• **Prompt**
Reproduce, unchanged, the part of the listing that opens with the line containing "Click the window title iOS시스템 오류 복구" and runs through the listing's last line, including both ends.

• **Material provided**

++++

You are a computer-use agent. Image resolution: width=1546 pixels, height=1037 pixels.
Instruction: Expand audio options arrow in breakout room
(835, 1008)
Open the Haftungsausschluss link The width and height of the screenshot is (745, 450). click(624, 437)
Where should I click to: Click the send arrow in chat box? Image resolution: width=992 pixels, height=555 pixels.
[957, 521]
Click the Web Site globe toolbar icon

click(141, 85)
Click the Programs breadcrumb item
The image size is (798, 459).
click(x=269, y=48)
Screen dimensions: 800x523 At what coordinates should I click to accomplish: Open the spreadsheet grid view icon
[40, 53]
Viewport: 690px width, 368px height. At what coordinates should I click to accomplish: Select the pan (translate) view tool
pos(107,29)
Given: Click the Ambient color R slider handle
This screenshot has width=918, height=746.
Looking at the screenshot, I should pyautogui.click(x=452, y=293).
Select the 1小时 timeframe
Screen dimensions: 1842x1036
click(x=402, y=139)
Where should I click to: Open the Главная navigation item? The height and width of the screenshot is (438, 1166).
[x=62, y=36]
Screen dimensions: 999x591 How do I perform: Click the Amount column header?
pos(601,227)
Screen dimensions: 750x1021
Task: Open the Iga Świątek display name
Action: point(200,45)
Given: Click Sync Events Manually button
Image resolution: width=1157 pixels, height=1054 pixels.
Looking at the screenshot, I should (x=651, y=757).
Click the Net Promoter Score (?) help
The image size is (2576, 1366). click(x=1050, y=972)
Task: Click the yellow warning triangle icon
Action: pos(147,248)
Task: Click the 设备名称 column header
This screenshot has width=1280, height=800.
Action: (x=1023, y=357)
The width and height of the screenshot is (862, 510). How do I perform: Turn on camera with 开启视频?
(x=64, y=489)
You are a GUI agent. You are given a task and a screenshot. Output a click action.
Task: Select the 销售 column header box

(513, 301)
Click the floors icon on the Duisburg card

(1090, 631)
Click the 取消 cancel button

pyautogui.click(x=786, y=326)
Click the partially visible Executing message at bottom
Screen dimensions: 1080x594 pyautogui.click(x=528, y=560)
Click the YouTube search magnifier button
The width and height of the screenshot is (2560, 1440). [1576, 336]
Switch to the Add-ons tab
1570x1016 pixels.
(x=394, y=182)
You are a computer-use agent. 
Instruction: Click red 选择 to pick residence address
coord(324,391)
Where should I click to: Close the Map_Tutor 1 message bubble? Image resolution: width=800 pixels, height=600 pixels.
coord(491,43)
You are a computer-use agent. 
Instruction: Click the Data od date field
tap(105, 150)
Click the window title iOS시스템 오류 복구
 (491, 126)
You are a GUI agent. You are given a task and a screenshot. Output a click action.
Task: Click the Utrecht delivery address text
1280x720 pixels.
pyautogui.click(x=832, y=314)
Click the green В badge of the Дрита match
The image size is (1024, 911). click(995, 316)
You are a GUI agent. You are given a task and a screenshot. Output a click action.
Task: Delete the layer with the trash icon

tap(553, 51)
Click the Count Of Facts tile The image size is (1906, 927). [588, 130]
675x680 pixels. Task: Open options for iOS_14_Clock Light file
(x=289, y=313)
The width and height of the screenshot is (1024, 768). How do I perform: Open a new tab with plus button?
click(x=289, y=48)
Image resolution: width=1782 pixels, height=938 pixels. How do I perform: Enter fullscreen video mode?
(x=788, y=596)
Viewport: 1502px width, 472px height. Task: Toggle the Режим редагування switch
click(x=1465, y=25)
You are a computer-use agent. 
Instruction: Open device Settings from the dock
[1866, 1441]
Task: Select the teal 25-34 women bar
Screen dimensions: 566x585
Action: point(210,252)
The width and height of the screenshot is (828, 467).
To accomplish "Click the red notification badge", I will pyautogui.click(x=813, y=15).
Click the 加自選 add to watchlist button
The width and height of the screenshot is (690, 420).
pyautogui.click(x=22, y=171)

++++

• **Written response**
Click the window title iOS시스템 오류 복구
 (491, 126)
You are a GUI agent. You are given a task and a screenshot. Output a click action.
Task: Click the Utrecht delivery address text
1280x720 pixels.
pyautogui.click(x=832, y=314)
Click the green В badge of the Дрита match
The image size is (1024, 911). click(995, 316)
You are a GUI agent. You are given a task and a screenshot. Output a click action.
Task: Delete the layer with the trash icon

tap(553, 51)
Click the Count Of Facts tile The image size is (1906, 927). [588, 130]
675x680 pixels. Task: Open options for iOS_14_Clock Light file
(x=289, y=313)
The width and height of the screenshot is (1024, 768). How do I perform: Open a new tab with plus button?
click(x=289, y=48)
Image resolution: width=1782 pixels, height=938 pixels. How do I perform: Enter fullscreen video mode?
(x=788, y=596)
Viewport: 1502px width, 472px height. Task: Toggle the Режим редагування switch
click(x=1465, y=25)
You are a computer-use agent. 
Instruction: Open device Settings from the dock
[1866, 1441]
Task: Select the teal 25-34 women bar
Screen dimensions: 566x585
Action: point(210,252)
The width and height of the screenshot is (828, 467).
To accomplish "Click the red notification badge", I will pyautogui.click(x=813, y=15).
Click the 加自選 add to watchlist button
The width and height of the screenshot is (690, 420).
pyautogui.click(x=22, y=171)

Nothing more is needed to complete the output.